Hi Mirek,
It may or may not be possible in Phenix (I haven't really looked), but my question is why would you prefer to have the average F/sigma(F) when you could compute the much more meaningful average I/sigma(I)? There are big problems with the meaning of F/sigma(F), and it depends on exactly how the intensities were converted to amplitudes. Apart from French&Wilson, there is a variety of methods used, particularly to obtain a value for sigma(F). When I/sigma(I) is large, the calculation is reasonably well-defined, and a Gaussian in I is close to a Gaussian in the derived F, but as the I/sigma(I) drops (which is exactly when you start to be concerned about the mean values of I/sigma(I) or F/sigma(F)!), the Gaussian approximation for the distribution of F becomes worse, and there's a serious problem when I<0. This is where you have to use either a relatively arbitrary F=0, or apply the French&Wilson algorithm. But the F&W algorithm has serious problems itself: first, it depends on having a good prior distribution (Wilson distribution) for the intensities, but many of the implementations ignore the systematic effect of anisotropy and, as far as I know, only Phaser takes account of the systematic effect of translational NCS; second, as sigma(I) becomes large compared to the Wilson expected intensity, F and sigma(F) converge on the mean and standard deviation of the Wilson distribution for amplitudes. In the limit of infinite intensity measurement error (i.e. I/sigma(I)=0), the smallest F/sigma(F) from the F&W algorithm is about 1.913 for acentric reflections and 1.324 for centric reflections (
http://journals.iucr.org/d/issues/2016/03/00/dz5382/index.html).
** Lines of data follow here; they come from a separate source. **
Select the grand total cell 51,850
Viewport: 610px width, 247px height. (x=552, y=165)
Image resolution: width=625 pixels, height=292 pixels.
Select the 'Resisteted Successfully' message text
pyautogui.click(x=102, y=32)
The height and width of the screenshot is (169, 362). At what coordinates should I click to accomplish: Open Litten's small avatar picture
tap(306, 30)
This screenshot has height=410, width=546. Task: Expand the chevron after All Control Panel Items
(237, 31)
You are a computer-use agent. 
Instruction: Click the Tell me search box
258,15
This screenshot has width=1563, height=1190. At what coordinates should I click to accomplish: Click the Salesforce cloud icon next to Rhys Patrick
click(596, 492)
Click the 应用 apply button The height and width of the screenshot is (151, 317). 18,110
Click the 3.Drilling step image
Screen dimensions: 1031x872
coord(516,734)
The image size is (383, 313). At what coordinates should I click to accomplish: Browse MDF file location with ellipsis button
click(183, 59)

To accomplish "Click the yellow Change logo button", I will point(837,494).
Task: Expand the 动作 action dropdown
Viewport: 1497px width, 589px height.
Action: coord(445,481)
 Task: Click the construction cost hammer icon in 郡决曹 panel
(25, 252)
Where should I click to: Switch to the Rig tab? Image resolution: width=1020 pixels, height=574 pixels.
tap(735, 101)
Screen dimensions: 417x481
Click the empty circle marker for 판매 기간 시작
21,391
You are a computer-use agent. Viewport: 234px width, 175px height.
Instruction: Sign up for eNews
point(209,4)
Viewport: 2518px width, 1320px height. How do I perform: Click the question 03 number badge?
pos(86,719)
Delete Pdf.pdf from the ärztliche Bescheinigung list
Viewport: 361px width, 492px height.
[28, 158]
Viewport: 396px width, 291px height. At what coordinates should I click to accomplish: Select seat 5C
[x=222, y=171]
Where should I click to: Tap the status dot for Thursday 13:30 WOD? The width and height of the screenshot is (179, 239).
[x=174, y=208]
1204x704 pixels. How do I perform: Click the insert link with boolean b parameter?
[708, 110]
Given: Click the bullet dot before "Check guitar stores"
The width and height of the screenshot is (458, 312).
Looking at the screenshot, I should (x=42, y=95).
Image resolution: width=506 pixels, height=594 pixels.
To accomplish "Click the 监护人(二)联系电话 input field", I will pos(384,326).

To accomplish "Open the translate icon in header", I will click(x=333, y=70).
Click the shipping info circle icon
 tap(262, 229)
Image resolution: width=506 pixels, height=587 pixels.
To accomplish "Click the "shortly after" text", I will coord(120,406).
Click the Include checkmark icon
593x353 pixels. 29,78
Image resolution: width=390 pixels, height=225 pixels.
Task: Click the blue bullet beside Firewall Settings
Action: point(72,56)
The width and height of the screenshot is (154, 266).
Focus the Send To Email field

So, if there isn't a method to compute mean F/sigma(F) as a function of resolution in the Phenix package, I would argue that we shouldn't provide one because people really ought to be using mean I/sigma(I) or other intensity-based measures, and providing an option that shouldn't be used means that someone will nonetheless use it!
If you really need to do the calculation (e.g. to satisfy a referee, but then I would try first explaining to the referee why this isn't that helpful), you could do it in Bart Hazes' sftools program distributed with CCP4. If you compute a new column with F/SIGF and then calculate the CC between that column and itself, the output reports the mean value of the column in resolution shells. For instance, if you have an MTZ file with F in column 1 and SIGF in column 2, this should work:
sftools
read my.mtz
calc col 3 = col 1 col 2 /
correl col 3 3
If you don't like the default number of shells, you can use something like "correl col 3 3 shells 50".
Best wishes,
Randy
Hi,
I would like to calculate distribution of F/sigma(F) as a function of resolution for reflections in an mtz file. Is it possible to do it Phenix?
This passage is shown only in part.